__Data lines__:
━━━━━━━━━━━━━━━━

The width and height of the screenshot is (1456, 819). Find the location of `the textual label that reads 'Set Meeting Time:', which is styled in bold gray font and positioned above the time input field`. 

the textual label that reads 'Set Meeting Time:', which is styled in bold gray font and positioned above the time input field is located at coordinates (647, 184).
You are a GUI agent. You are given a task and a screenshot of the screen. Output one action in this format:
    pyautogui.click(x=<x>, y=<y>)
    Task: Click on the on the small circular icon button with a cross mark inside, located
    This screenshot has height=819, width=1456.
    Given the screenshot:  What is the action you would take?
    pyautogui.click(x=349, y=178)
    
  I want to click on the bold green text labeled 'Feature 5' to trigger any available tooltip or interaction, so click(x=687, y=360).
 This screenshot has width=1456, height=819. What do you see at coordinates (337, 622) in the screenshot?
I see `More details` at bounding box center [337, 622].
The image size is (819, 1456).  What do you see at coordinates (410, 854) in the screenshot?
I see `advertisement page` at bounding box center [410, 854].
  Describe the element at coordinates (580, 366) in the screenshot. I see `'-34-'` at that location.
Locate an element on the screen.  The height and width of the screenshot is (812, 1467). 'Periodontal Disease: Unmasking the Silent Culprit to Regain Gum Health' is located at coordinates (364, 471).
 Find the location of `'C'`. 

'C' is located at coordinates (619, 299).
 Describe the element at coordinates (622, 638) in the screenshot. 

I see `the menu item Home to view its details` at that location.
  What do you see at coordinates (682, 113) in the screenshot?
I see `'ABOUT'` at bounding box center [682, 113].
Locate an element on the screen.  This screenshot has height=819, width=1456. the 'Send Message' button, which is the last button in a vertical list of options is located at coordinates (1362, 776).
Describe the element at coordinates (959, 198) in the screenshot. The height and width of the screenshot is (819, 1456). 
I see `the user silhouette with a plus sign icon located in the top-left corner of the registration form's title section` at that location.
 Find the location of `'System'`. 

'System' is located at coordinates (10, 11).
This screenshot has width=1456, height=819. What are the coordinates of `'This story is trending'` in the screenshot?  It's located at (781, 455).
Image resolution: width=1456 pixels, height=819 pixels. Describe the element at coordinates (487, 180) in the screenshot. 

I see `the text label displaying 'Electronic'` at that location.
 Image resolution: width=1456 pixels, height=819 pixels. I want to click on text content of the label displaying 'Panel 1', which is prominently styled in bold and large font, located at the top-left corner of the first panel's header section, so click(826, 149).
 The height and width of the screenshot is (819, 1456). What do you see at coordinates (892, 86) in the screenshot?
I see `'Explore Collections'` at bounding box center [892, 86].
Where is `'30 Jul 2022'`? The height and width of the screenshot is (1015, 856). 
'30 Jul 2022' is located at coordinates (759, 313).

━━━━━━━━━━━━━━━━

__Work instructions__:
Return each line from the items above that contains the word "reads".

__The answer__:
The width and height of the screenshot is (1456, 819). Find the location of `the textual label that reads 'Set Meeting Time:', which is styled in bold gray font and positioned above the time input field`. 
the textual label that reads 'Set Meeting Time:', which is styled in bold gray font and positioned above the time input field is located at coordinates (647, 184).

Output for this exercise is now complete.